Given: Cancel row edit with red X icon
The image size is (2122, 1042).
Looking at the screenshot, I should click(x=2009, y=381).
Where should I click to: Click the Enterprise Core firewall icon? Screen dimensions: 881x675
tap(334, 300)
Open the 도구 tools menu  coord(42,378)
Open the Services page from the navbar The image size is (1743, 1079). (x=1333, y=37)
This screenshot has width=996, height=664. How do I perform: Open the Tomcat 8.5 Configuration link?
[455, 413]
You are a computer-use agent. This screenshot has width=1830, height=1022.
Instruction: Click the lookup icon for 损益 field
§ §
What is needed: Output the full listing exactly as given.

Answer to this task:
Given: Cancel row edit with red X icon
The image size is (2122, 1042).
Looking at the screenshot, I should click(x=2009, y=381).
Where should I click to: Click the Enterprise Core firewall icon? Screen dimensions: 881x675
tap(334, 300)
Open the 도구 tools menu  coord(42,378)
Open the Services page from the navbar The image size is (1743, 1079). (x=1333, y=37)
This screenshot has width=996, height=664. How do I perform: Open the Tomcat 8.5 Configuration link?
[455, 413]
You are a computer-use agent. This screenshot has width=1830, height=1022.
Instruction: Click the lookup icon for 损益 field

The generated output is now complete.